# [Exercise]
Make an exact copy of the records below, leaving every image out.

Collected data entries:
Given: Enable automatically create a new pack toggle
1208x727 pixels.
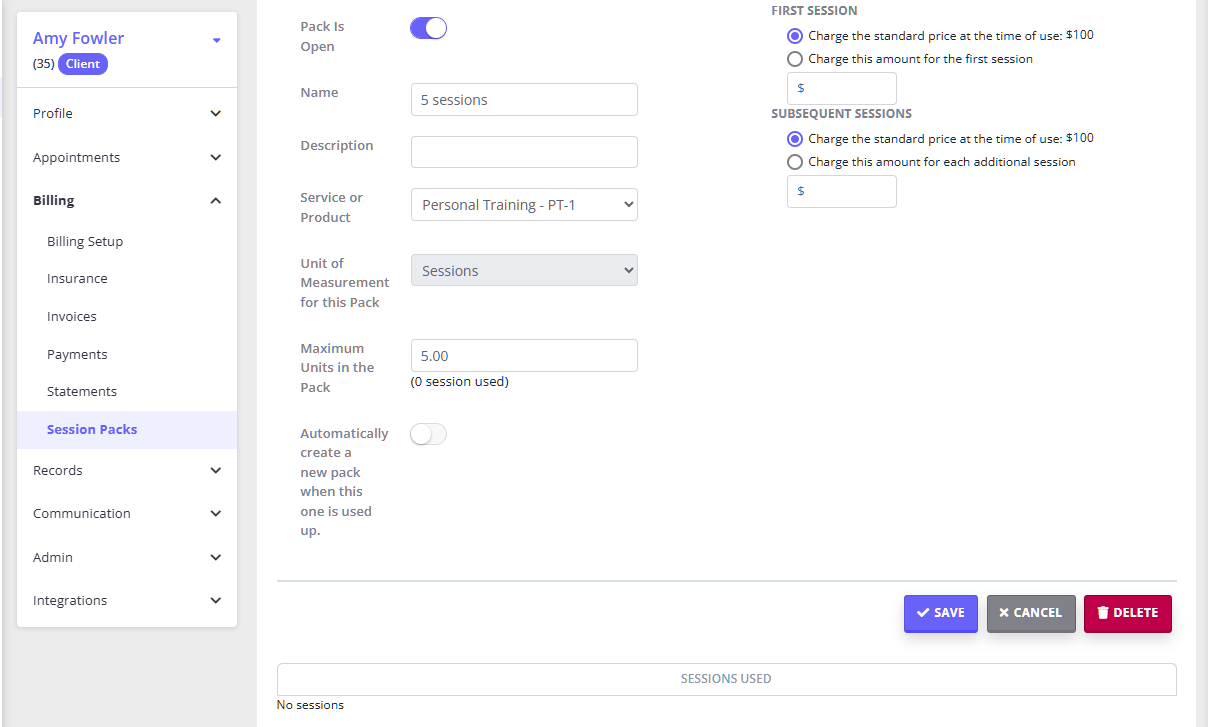Looking at the screenshot, I should point(428,434).
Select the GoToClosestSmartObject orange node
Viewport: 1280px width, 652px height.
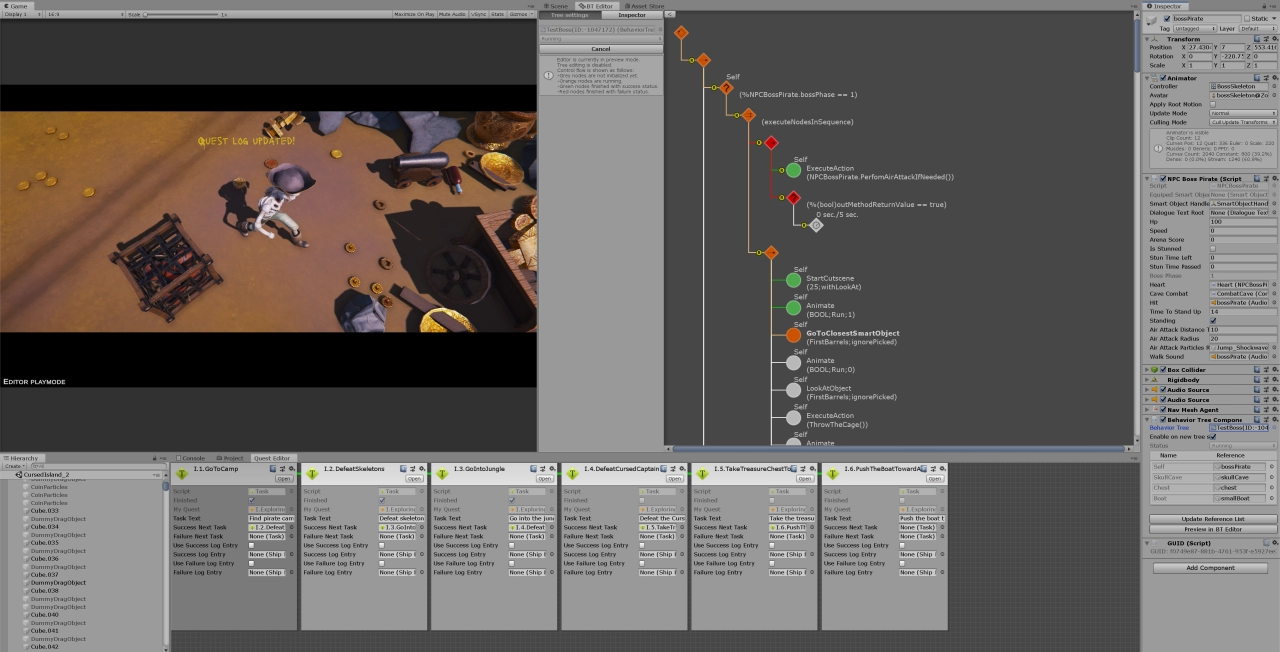click(x=792, y=337)
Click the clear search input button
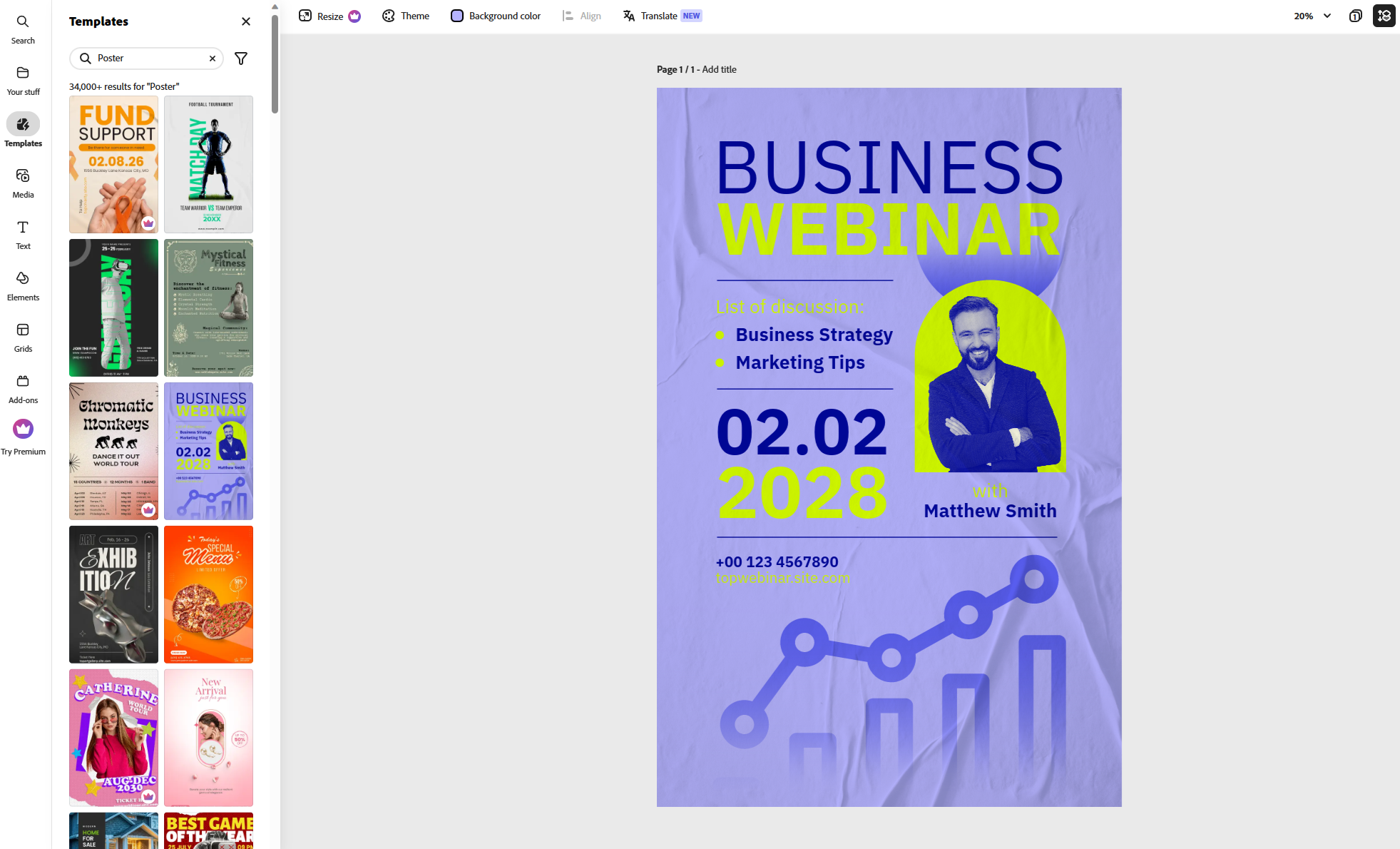 point(213,57)
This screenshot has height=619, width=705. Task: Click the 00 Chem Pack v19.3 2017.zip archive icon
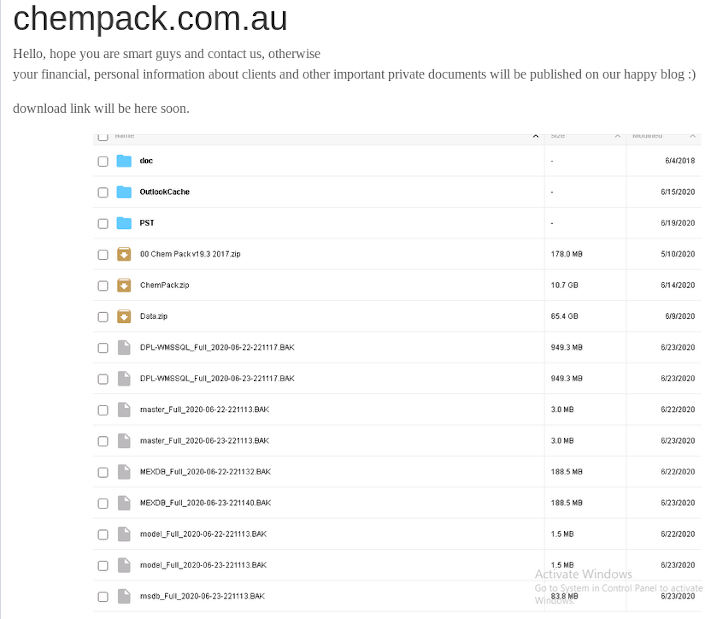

# [Task answer]
Given: Enable automatically create a new pack toggle
1208x727 pixels.
Looking at the screenshot, I should point(428,434).
Select the GoToClosestSmartObject orange node
Viewport: 1280px width, 652px height.
click(x=792, y=337)
Click the clear search input button
 point(213,57)
This screenshot has height=619, width=705. Task: Click the 00 Chem Pack v19.3 2017.zip archive icon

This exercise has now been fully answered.